# **Data Mining and Machine Learning - Team Tissot**
## **CamemBERT**

> ⚠️ Disclaimer: This Colab notebook contains the steps to train a CamemBERT model using code that was taken from this [article.](https://www.kaggle.com/code/houssemayed/camembert-for-french-tweets-classification/notebook#CamemBERT-for-text-classification-task)
>
>Please note that we did not write this code ourselves and were simply using it for curiosity and testing purposes.
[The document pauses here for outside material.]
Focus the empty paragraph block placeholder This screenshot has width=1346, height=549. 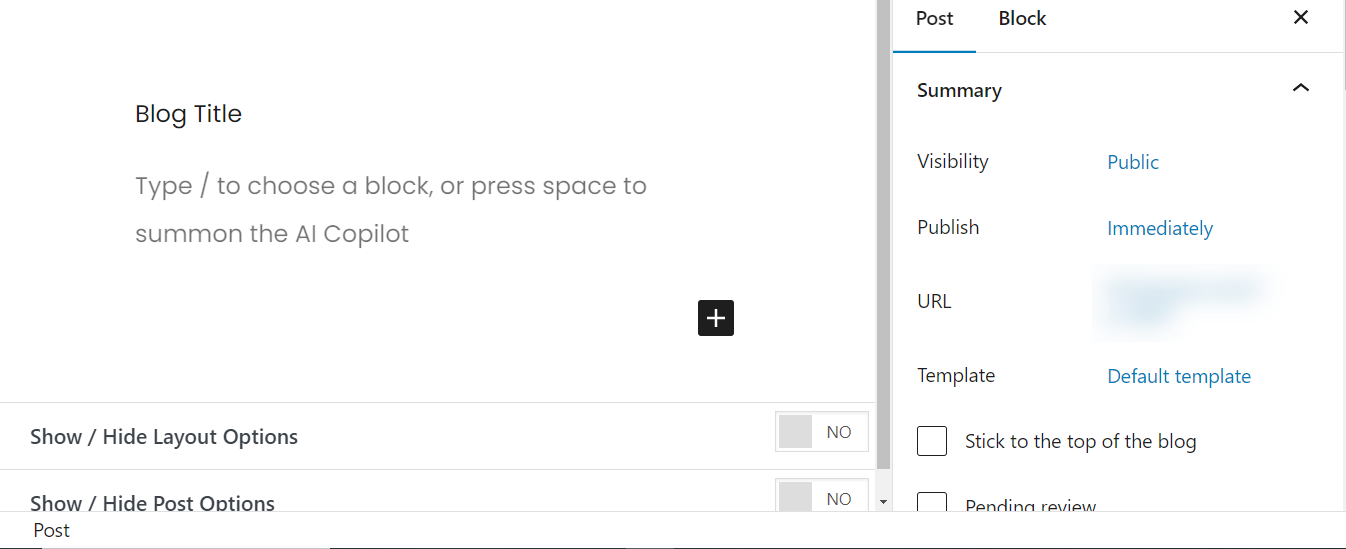pos(390,210)
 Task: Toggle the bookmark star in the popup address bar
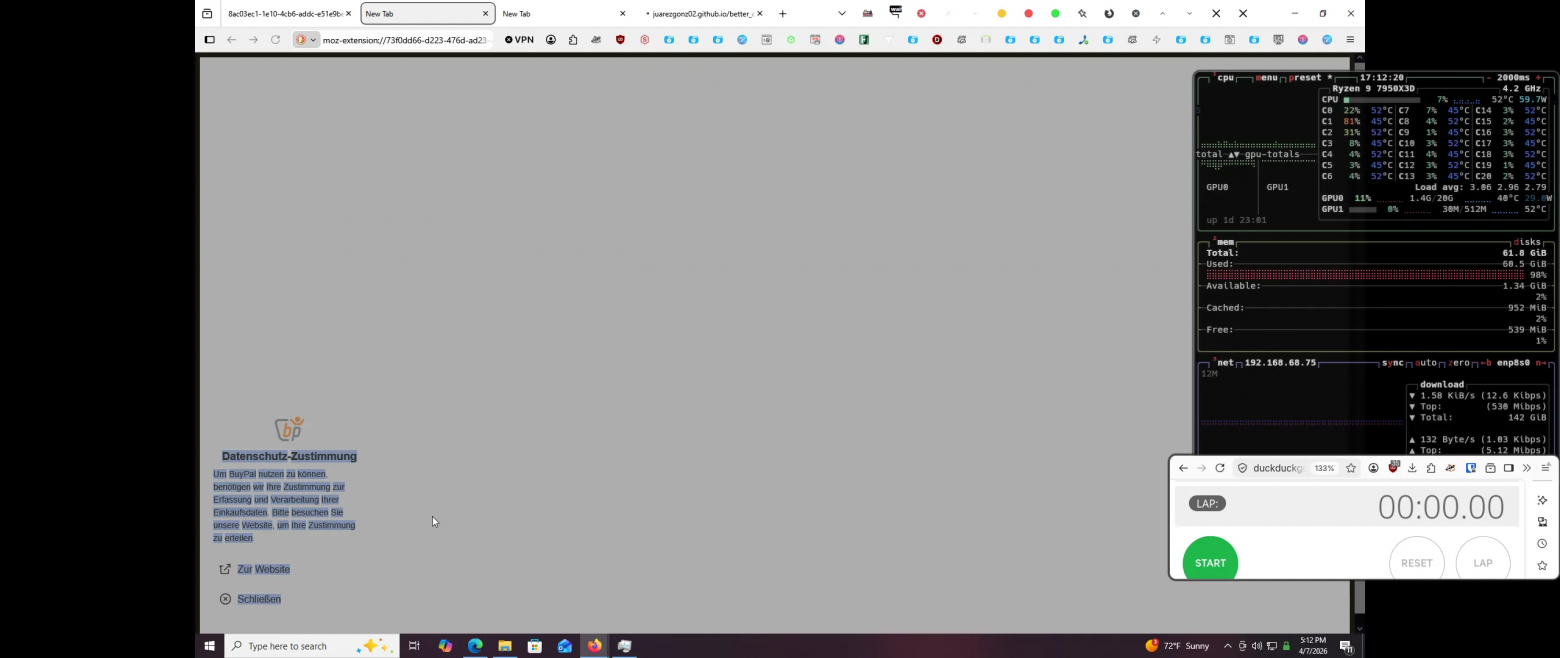pos(1351,468)
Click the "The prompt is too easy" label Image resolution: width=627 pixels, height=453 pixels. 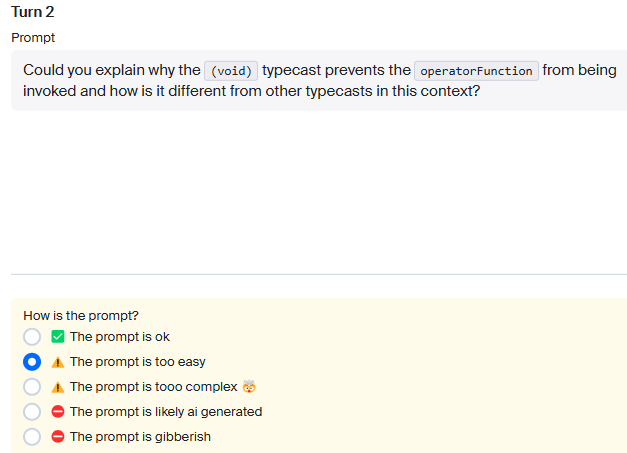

Any submissions to Kaggle using this model were done after the competition deadline.
>
>


In [None]:
# In the beginning let's install transformers library
!pip install transformers

Looking in indexes: https://pypi.org/simple, https://us-python.pkg.dev/colab-wheels/public/simple/


In [None]:
# Importing standard libraries for every machine/deep learning pipeline
import pandas as pd
import torch
from tqdm import tqdm, trange
import numpy as np


# Importing specific libraries for data prerpcessing, model archtecture choice, training and evaluation
from sklearn.model_selection import train_test_split
from keras_preprocessing.sequence import pad_sequences
from torch.utils.data import TensorDataset, DataLoader, RandomSampler, SequentialSampler
from transformers import CamembertTokenizer, CamembertForSequenceClassification
from transformers import AdamW
# import torch.optim as optim
# from sklearn.metrics import accuracy_score, classification_report, confusion_matrix
# import seaborn as sns

In [None]:
# Defining constants
epochs = 3
MAX_LEN = 128
batch_size = 16
device = torch.device('cuda' if torch.cuda.is_available() else 'cpu')

In [None]:
dfTrain = pd.read_csv("https://raw.githubusercontent.com/danieldovale/DMML2022_Tissot/main/data/training_data.csv", index_col='id')

# unlabeled test data:
dfTest = pd.read_csv("https://raw.githubusercontent.com/danieldovale/DMML2022_Tissot/main/data/unlabelled_test_data.csv", index_col='id')

In [None]:
dfTrain['difficulty'] = dfTrain['difficulty'].replace(['A1','A2','B1', 'B2', 'C1', 'C2'],[0,1,2,3,4,5]) 

In [None]:
dfTrain

Unnamed: 0_level_0,sentence,difficulty
id,Unnamed: 1_level_1,Unnamed: 2_level_1
0,Les coûts kilométriques réels peuvent diverger...,4
1,"Le bleu, c'est ma couleur préférée mais je n'a...",0
2,Le test de niveau en français est sur le site ...,0
3,Est-ce que ton mari est aussi de Boston?,0
4,"Dans les écoles de commerce, dans les couloirs...",2
...,...,...
4795,"C'est pourquoi, il décida de remplacer les hab...",3
4796,Il avait une de ces pâleurs splendides qui don...,4
4797,"Et le premier samedi de chaque mois, venez ren...",1
4798,Les coûts liés à la journalisation n'étant pas...,5


In [None]:
pip install sentencepiece 

Looking in indexes: https://pypi.org/simple, https://us-python.pkg.dev/colab-wheels/public/simple/


In [None]:
from transformers import CamembertModel, CamembertTokenizer


In [None]:
# Initialize CamemBERT tokenizer
tokenizer = CamembertTokenizer.from_pretrained('camembert-base',do_lower_case=True)

In [None]:
# Creates list of texts and labels
text = dfTrain['sentence'].to_list()
labels = dfTrain['difficulty'].to_list()

#user tokenizer to convert sentences into tokenizer
input_ids  = [tokenizer.encode(sent,add_special_tokens=True,max_length=MAX_LEN, truncation=True) for sent in text]

# Pad our input tokens
input_ids = pad_sequences(input_ids, maxlen=MAX_LEN, dtype="long", truncating="post", padding="post")

# Create attention masks
attention_masks = []
# Create a mask of 1s for each token followed by 0s for padding
for seq in input_ids:
    seq_mask = [float(i>0) for i in seq]  
    attention_masks.append(seq_mask)

In [None]:
# Use train_test_split to split our data into train and validation sets for training
train_inputs, validation_inputs, train_labels, validation_labels, train_masks, validation_masks = train_test_split(input_ids, labels, attention_masks,
                                                            random_state=42, test_size=0.1)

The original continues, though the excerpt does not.